U nas nie wiem ile zajada, bo cyckowa, ale jak wczoraj na nockę zrobiliśmy buteleczkę 90ml, to w sumie zostało moze z 10ml jak skończyła...a jak pięknie spałą 6 h.....rany...a mnie cycki wcale nie nabierały pokarmu,zjadła z obu i za 2 godzinki chciała znowu.....dostała to co ściągnęłam po wieczornym karmieniu (czyli to co nie zjadła a miałaby zjeść)ale tego było 60ml z obu cycków, które wydoiłam na maxa....
a dziś cyckała od 9:00do 10:30, poźniej przerwa na lekarza, od którego wyszliśmy o 11:30 i juz pruła buźkę na jedzonko...wróciliśmy do domku tak koło 12 i ciagnela oba cycki znowu 1,5 godziny, poźnije pól godziny leżenia i rozglądania się i znowu wyjec na mleko - o 14 zjadła co jeszcze było w cyckach i teraz śpi od 40 minut...
Ale po ważeniu u pani doktor małą waży 3680g....czyli w prawie 2 tygodnie 570g przybyła na cycku...i pani doktor pochwaliła nas i podkreślała jaka to radość dla mnie ze tak mogę mała karmić, a ja mina na kwintę - radość średnia z cyckiem na wierzchu 3/4 dnia..

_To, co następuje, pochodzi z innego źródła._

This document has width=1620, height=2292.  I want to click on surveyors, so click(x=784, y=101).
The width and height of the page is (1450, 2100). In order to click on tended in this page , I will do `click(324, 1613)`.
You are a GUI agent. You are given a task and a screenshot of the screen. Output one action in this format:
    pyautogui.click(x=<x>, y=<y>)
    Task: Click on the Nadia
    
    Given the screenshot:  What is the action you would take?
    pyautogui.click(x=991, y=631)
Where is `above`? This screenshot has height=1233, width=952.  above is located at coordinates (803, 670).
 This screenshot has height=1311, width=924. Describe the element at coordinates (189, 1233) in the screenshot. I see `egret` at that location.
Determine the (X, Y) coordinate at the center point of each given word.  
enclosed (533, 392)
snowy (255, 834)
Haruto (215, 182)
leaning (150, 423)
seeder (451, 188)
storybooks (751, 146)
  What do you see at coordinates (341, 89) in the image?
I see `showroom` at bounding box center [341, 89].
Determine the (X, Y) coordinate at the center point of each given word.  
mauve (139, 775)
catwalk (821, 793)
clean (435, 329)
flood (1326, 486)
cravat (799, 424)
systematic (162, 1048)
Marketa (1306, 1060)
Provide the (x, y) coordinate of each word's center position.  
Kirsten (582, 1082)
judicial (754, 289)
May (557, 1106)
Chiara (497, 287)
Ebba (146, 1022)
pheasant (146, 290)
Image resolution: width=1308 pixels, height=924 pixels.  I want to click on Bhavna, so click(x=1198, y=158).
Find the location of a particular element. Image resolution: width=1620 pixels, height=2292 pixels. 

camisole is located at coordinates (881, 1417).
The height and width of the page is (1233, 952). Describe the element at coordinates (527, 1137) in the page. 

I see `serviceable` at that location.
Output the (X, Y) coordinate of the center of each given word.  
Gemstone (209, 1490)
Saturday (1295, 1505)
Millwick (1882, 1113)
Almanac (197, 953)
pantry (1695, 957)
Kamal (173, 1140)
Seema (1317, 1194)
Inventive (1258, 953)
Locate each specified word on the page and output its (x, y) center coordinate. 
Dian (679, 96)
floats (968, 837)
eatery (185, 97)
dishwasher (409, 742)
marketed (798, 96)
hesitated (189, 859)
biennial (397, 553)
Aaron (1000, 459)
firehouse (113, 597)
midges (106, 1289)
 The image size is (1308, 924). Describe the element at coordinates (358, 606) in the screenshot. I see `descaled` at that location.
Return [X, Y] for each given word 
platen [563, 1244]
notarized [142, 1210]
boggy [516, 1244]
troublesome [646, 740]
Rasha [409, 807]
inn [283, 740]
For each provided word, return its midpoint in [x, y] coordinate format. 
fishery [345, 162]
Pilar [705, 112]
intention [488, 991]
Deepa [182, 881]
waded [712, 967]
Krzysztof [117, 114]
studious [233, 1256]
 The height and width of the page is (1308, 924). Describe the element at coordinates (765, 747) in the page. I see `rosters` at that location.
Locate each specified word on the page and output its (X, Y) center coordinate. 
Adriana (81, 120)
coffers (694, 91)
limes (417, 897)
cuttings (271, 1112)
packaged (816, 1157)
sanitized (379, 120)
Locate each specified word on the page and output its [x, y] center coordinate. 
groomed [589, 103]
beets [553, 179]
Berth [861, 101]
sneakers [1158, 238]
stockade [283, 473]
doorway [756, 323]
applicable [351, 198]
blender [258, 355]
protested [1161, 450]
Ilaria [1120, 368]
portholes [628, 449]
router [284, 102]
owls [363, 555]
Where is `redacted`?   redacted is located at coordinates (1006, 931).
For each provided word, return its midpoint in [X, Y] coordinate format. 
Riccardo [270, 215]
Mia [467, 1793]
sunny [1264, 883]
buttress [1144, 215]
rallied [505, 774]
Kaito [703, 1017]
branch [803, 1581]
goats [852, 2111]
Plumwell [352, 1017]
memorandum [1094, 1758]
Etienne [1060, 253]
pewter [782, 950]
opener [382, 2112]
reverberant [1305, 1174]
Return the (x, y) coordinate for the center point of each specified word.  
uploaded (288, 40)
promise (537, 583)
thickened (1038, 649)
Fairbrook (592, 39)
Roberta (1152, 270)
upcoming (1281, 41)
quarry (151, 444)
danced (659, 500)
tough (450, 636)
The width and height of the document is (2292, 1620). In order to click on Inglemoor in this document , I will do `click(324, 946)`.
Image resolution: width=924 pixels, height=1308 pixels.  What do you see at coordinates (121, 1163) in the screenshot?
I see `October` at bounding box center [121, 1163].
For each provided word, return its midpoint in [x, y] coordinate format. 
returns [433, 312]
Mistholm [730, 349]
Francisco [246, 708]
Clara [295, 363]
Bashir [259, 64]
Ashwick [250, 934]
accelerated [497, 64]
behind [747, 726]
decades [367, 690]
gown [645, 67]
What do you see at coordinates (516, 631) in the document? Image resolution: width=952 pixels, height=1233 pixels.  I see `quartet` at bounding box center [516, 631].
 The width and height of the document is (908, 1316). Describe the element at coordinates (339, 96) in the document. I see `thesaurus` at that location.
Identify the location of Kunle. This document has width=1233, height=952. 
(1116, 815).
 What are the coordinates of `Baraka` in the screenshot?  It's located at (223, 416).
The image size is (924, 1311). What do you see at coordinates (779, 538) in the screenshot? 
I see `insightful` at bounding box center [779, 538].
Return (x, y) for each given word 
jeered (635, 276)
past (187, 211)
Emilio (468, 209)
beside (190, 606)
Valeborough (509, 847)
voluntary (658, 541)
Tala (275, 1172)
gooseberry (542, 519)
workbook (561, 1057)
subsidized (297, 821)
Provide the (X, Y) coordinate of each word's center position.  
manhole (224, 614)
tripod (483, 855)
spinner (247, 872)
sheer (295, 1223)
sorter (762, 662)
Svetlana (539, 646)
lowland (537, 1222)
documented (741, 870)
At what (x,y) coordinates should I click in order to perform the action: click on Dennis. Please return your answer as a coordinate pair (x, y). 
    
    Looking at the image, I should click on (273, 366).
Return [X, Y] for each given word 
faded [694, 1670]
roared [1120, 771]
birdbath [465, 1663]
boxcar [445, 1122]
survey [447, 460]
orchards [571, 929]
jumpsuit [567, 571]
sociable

Poza tym u nas wszystko ok, chociaż ta doktorka to taka moja niezbyt ulubiona i mało kompetentna moim zdaniem, ale cóż, u nas trudno o dobrego lekarza...ważne, że żółtaczki nie ma, osłuchowo ok, ciemnionko w dobrym rozmiarze, dostaliśmy skierowanie na bioderka, i receptę na witaminę D, mamy podawać po 3 tygodniu, aczkolwiek jakoś dziwnie tak zamotała, że już sama nie wiem..jak u was z tą witamina D ?????